A quick change and little more than an hour later and we are pulling down the safety bar on her favorite roller coaster. She glances toward me with her wild-child exuberant Marandah smile, the one where her whole face is alive. I see her at age one, age two, age three. We flip upside down, she screams, I howl, we are alive together. For three hours, we ride Ninja and Revolution over and over; we swing on the swings, eat corn on the cob, and consume a ridiculous amount of sourballs. We hold hands. She tells me this is the best best Best day ever. This is so fun. I can’t believe we’re doing this! Which rollercoaster is your favorite, Mom? I love you so much Mommy!
Our last ride, a pitch black plunge in the front seat of the coaster, we reach the pause before the loop. I am aware of the mantra-infused rudraksha seeds on my prayer mala pressing into the back of my neck. The full moon is unobstructed right above us. The profundity of the moment embracing and glaring.
She yells, “Are you having fun?”
“Absolutely,” I yell back, “It’s just a little rough when my head rattles.”
To this she exclaims, “I LOVE it when my head rattles! That’s part of the fun!”
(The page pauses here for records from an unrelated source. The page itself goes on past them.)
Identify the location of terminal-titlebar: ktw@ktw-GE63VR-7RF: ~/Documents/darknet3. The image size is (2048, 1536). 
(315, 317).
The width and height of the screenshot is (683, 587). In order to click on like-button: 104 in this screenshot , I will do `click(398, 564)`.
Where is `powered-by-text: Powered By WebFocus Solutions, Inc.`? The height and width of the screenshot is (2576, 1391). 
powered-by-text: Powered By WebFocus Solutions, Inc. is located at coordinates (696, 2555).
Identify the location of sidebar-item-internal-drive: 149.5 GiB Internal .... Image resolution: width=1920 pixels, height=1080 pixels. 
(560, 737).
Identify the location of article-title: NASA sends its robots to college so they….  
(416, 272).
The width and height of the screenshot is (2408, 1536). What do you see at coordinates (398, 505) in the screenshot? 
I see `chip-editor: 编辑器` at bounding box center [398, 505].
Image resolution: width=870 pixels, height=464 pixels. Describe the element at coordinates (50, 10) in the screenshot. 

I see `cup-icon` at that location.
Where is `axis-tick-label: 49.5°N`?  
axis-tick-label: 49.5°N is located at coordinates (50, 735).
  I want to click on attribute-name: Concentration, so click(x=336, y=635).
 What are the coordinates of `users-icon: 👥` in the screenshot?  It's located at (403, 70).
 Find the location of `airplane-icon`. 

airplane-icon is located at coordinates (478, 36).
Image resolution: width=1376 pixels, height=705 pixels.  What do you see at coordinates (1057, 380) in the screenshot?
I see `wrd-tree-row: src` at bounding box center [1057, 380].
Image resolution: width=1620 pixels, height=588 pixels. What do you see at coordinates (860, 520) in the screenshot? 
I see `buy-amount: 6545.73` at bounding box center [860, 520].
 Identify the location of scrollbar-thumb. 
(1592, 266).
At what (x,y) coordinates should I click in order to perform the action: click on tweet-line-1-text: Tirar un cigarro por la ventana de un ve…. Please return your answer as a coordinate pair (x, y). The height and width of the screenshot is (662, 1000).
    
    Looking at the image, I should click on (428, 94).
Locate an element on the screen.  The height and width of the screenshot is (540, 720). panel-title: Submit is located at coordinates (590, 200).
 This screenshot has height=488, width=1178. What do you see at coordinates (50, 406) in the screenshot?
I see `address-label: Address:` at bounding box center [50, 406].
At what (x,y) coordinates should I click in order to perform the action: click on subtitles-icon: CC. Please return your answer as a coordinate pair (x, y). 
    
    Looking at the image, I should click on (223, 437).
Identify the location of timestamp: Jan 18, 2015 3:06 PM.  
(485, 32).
The drive home is dark and windy. Santa Ana winds up to 70 miles per hour. I feel safe, strong, but on alert. Everything is a metaphor right now. Rattling heads, wind, and the full moon. Off to the left, a fire is burning. My mother informs me during a cell phone call (to find out why she couldn’t spot Marandah on the telethon) that this fire is consuming homes on the other side of the mountain range. My daughter asks for reassurance that we’re safe. I tell her yes, but that I am going to keep driving, not stop for food until we’re clear. I’m stunned by the eerie beauty of the bright orange blaze glowing against the black night. More metaphors, I think, the burning of homes, sparks, fuel, fire. Masala and flames. I felt burning in my heart today. Combustible, uncontrollable heat.
The iPod is on shuffle and a kirtan to Durga begins to play. DurgaMa. Powerful, wrathful mother. She sits on a lion, protects, defends, and slays. I inhale deeply; savor this day for all of its complicated, potent simplicity. My satisfied, sleepy daughter, bewildered by her good fortune, is buckled in behind me. As the fire diminishes in my rearview mirror, and the forceful wind slams into my car, I am solid behind the wheel; driving toward all the unknowns in my life.